§ **Exercice**: D'après le texte fourni, que devient le -0.5 des blancs (selon Stockfish) quand le manque de temps et l'affolement font commettre des erreurs ?

··· Texte fourni ···

C’est une tactique de l’adversaire qui vous capture un cavalier non protégé ? Schlack : +3.

Parfois la perte d’un simple petit pion se fait hélas sentir en finale ? Schlack : 0-1.

Quand on est attentif du premier au dernier coup, en gros quand on se demande toujours si le dernier coup de l’adversaire n’est pas une menace et si notre coup candidat est sûr, les gaffes se raréfient. Le « Ah… zut, j’avais pas vu » n’a aucune excuse. Bref, si on détecte une menace, on la pare. Si on ne trouve pas de tactique gagnante dans un délai de réflexion raisonnable, on aborde le placement des pièces (développement, activation). Toute action qui ne suit pas trop ça entraine, dans le meilleur des cas, une stagnation de la position. Dans le pire des cas : l’évaluation de la position blanche peut dégringoler de +/- à -/+ (expérience personnelle récente) en un seul coup, sans avoir perdu la moindre pièce, ni qu’aucun gain tactique se profile dans les 3 à 4 prochains coups. Si l’adversaire exploite cette erreur de position, la situation devient compliquée ; on perd l’initiative, on reste sur la défensive et le boa constrictor vous étouffe petit à petit. Pire : le manque de temps, l’affolement, le défaut de technique défensive fait souvent commettre des erreurs de discernement, et le -0.5 des blancs (selon Stockfish) se transforme en -1.25. Quand la stratégie de l’adversaire prend le dessus, il n’est alors pas rare que la tactique suive, que la position s’effrite progressivement, puis que le château soit pris d’assaut. Partie perdue.

··· Données à examiner ···

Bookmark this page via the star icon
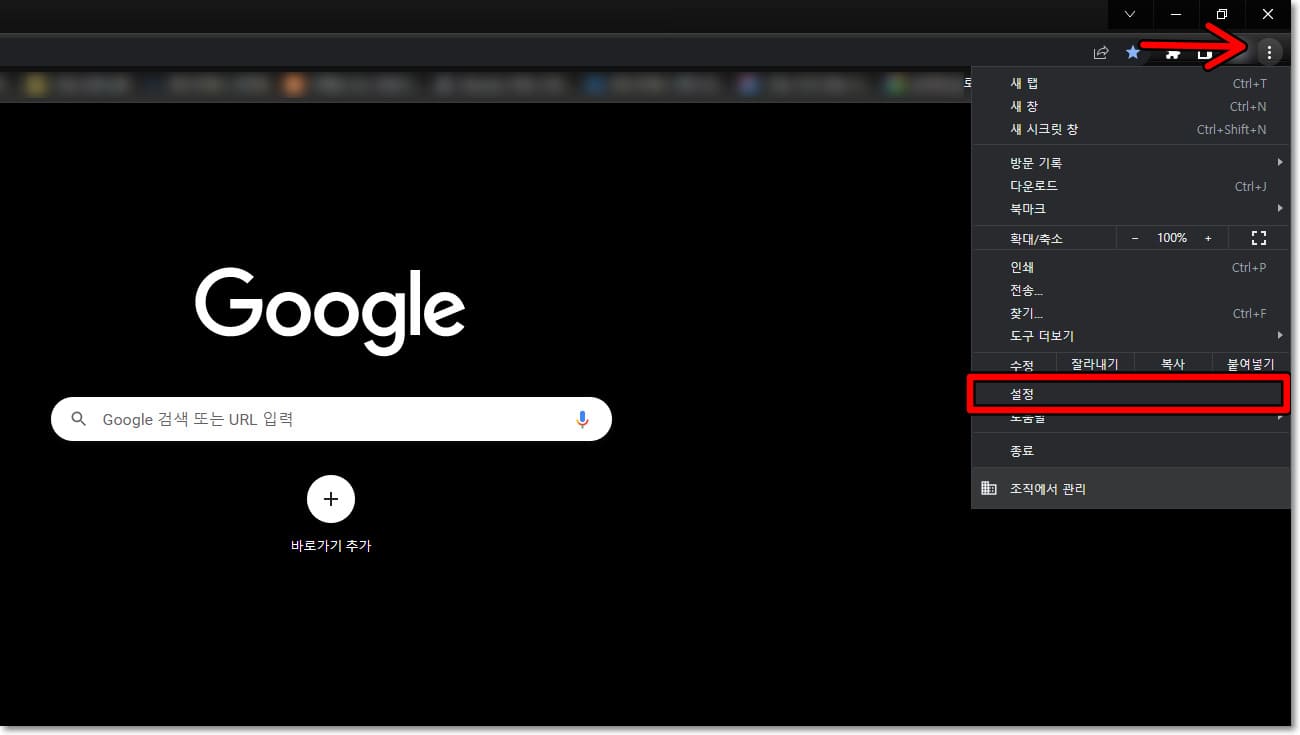Image resolution: width=1300 pixels, height=735 pixels. coord(1133,52)
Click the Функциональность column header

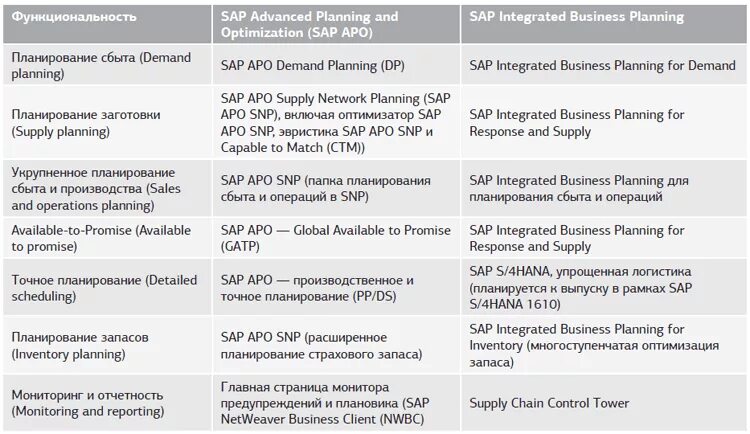click(107, 24)

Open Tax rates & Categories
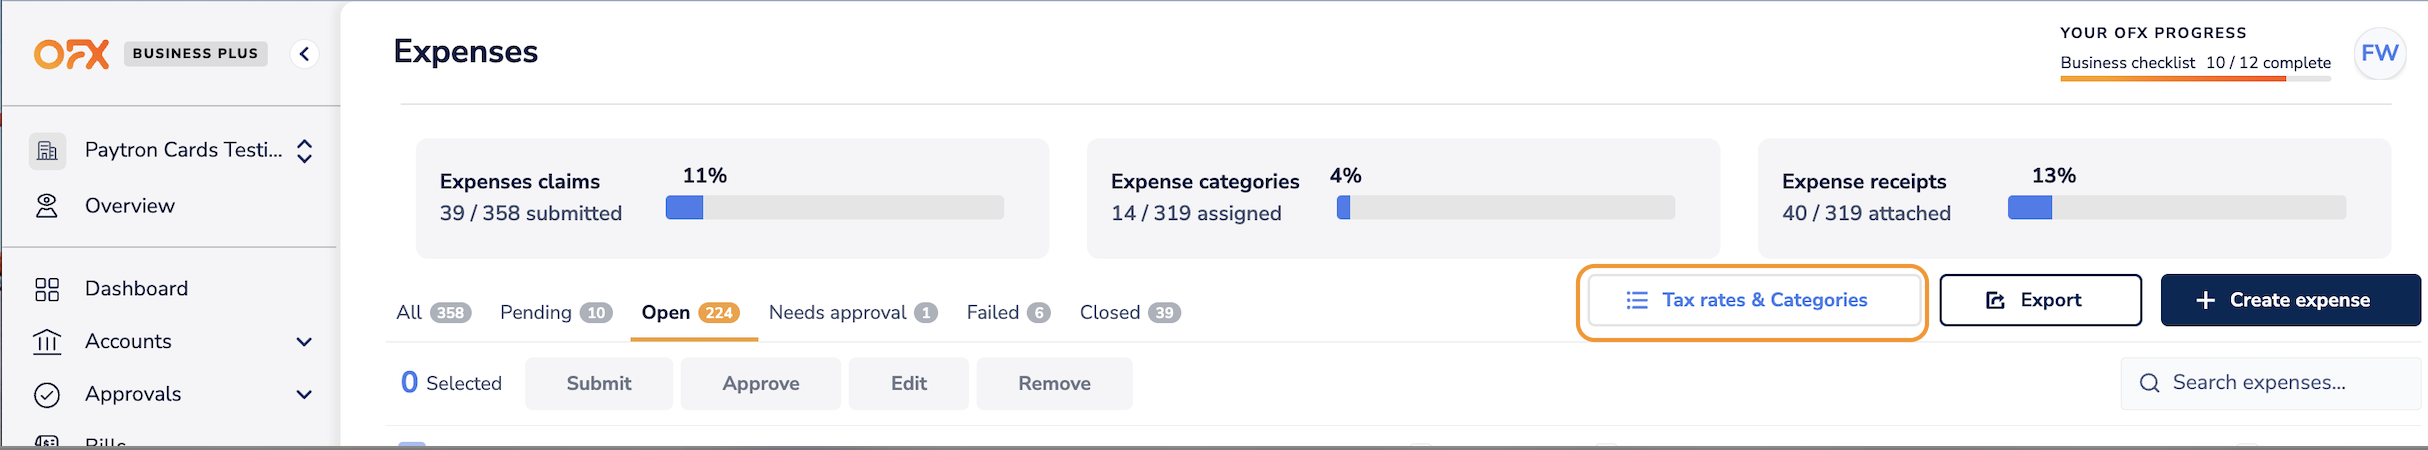[x=1753, y=300]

···

§ **Solution**: Il se transforme en -1.25.